Zu erledigen:
Fassen Sie bitte den Artikel über den Mord an Babtschenko in drei Sätzen zusammen.
━━ Artikel ━━
Weiss man bereits, wer für den Mord verantwortlich ist?
Nein. Der ukrainische Premierminister äusserte zwar die Vermutung, Russland könnte hinter dem Mordanschlag stecken. Doch Beweise dafür gibt es bislang keine. Das russische Aussenministerium beklagte seinerseits ein «Klima der Gewalt» in der Ukraine – was indirekt als eine Schuldzuweisung an Kiew interpretiert werden kann. Der Fall ist also stark politisiert. Fakt ist aber, dass Babtschenko ein Kritiker des Kremls war, dass er die russische Politik stets kritisiert und verurteilt hatte, dass seine Gegner in Russland sassen und dass er sich vor ihnen gefürchtet hatte.
Bis zuletzt kritisierte er Russland wiederholt heftig für seine Unterstützung der Separatisten in der Ostukraine.
Was hat Babtschenko als Journalist besonders ausgezeichnet?
Er wurde Kriegsreporter, nachdem er selber in jungen Jahren in der russischen Armee war und in beiden Tschetschenien-Kriegen als Soldat mitgekämpft hatte. Wohl deshalb hat er Krieg abgrundtief gehasst. Bis zuletzt kritisierte er Russland wiederholt heftig und pointiert emotional für seine Unterstützung der Separatisten in der Ostukraine. Vor allem zeichnete ihn aber auch sein unglaubliches Schreibtalent aus: So beschreibt er etwa ungeheuerliche Grausamkeiten im russisch-georgischen Krieg mit einer so kühlen und trockenen Sprache, dass einem das Blut in den Adern gefriert.
Wieso lebte Babtschenko seit einem Jahr ausgerechnet in Kiew?
Die ukrainische Hauptstadt ist in den letzten Jahren zu so etwas wie ein Zufluchtsort für Kremlkritiker geworden. Die Stadt ist russischsprachig, Russen können sich also ohne Mühe integrieren. Es hat aber auch damit zu tun, dass die Ukraine viel freier ist als Russland und in Konflikt mit Moskau steht. Kritiker der russischen Regierung sind in Kiew willkommen und finden dort auch einfach Unterschlupf.
━━━
━━ Erfasste Daten ━━
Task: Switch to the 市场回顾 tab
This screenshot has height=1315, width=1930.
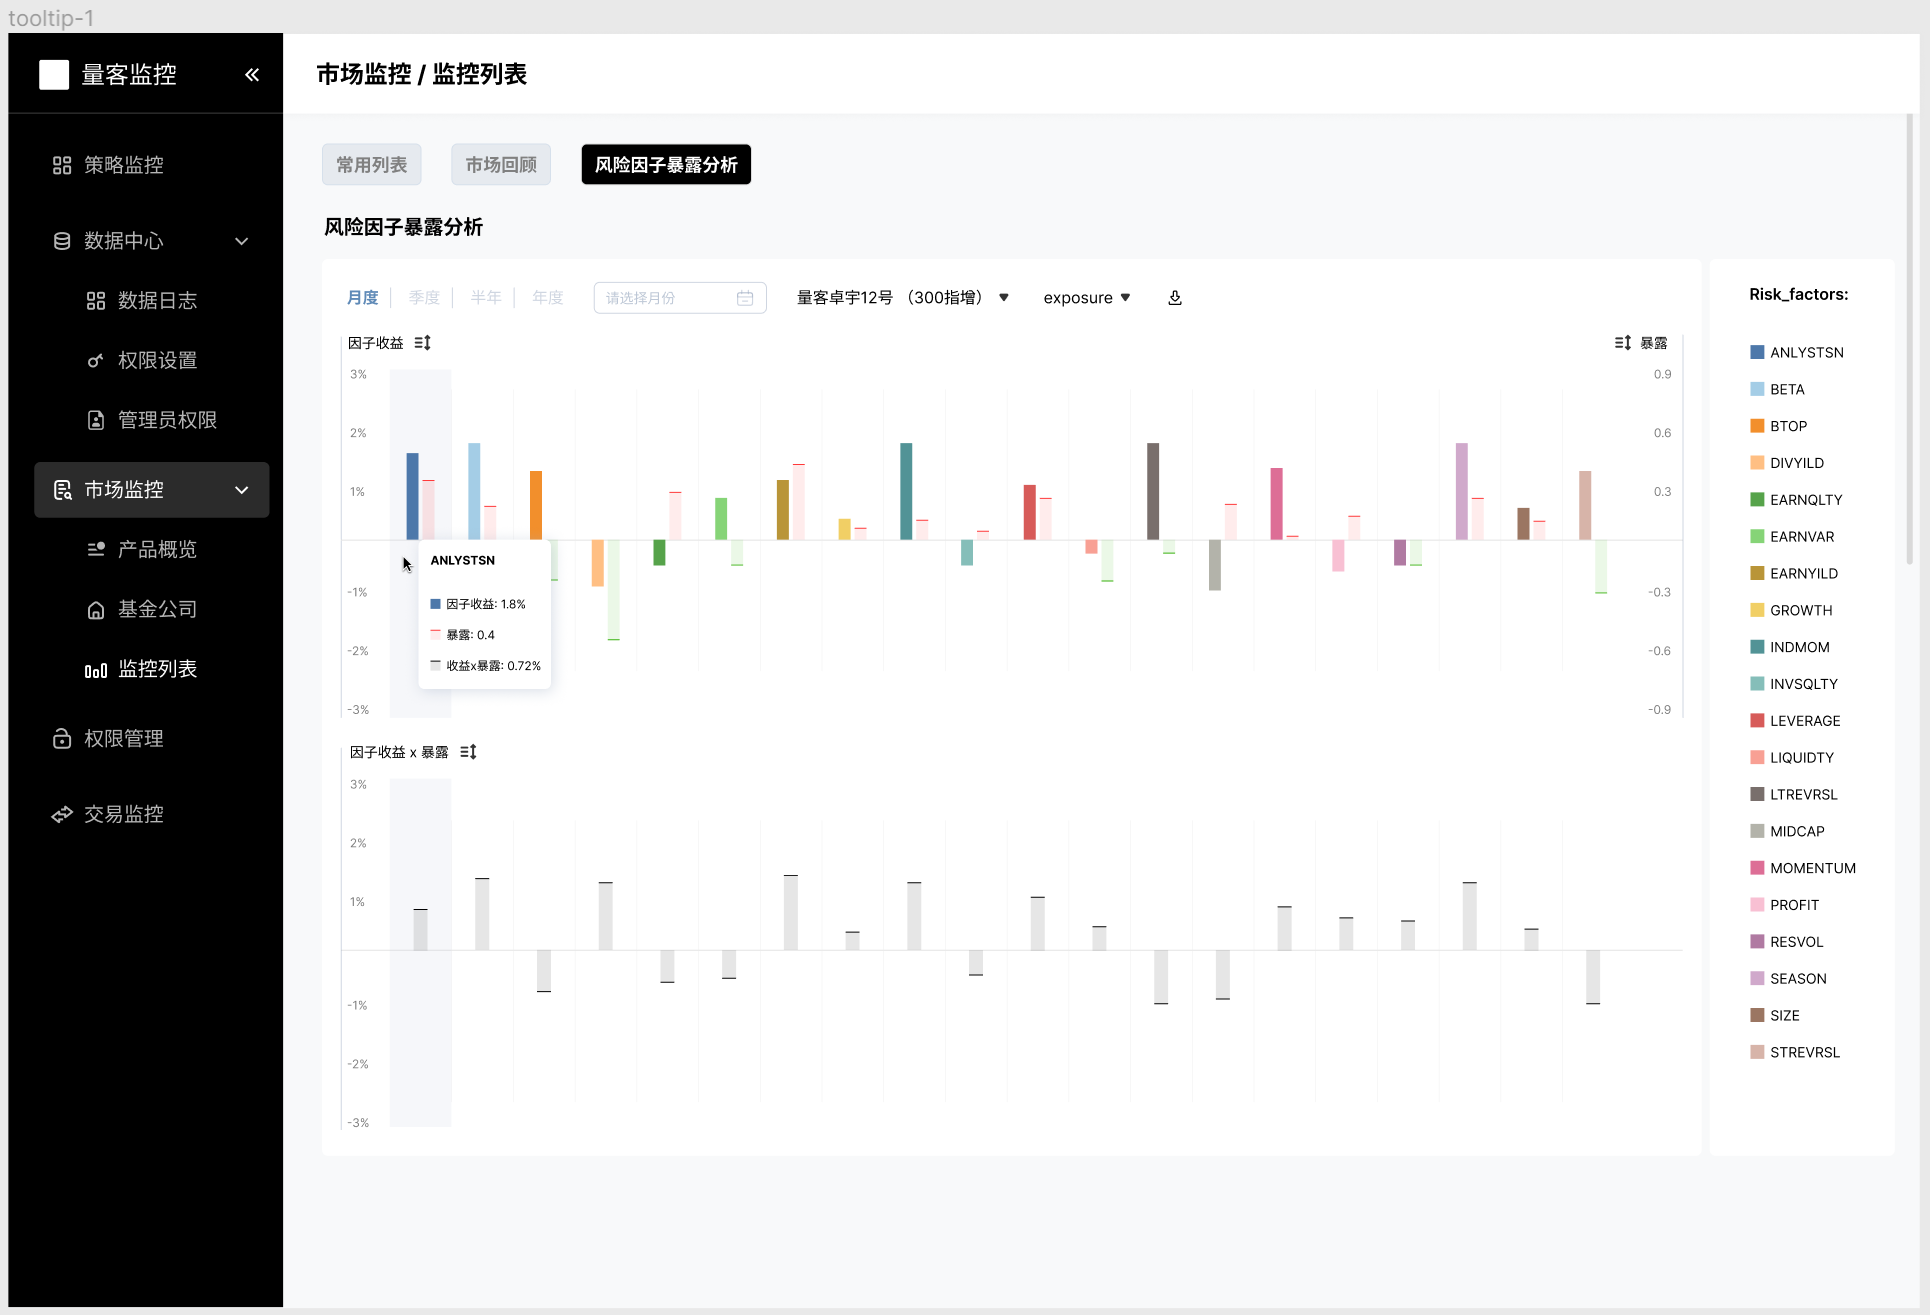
━━━
Erledigte Aufgabe:
Wer für den Mord an Babtschenko verantwortlich ist, weiss man noch nicht: Der ukrainische Premierminister vermutete Russland dahinter, doch Beweise gibt es bislang keine, und das russische Aussenministerium beklagte seinerseits ein «Klima der Gewalt» in der Ukraine. Babtschenko hatte als junger Soldat in beiden Tschetschenien-Kriegen gekämpft, wurde danach Kriegsreporter, kritisierte den Kreml bis zuletzt heftig und zeichnete sich durch ein unglaubliches Schreibtalent aus. Er lebte seit einem Jahr in Kiew, das als russischsprachige, freiere Stadt im Konflikt mit Moskau zu einem Zufluchtsort für Kremlkritiker geworden ist.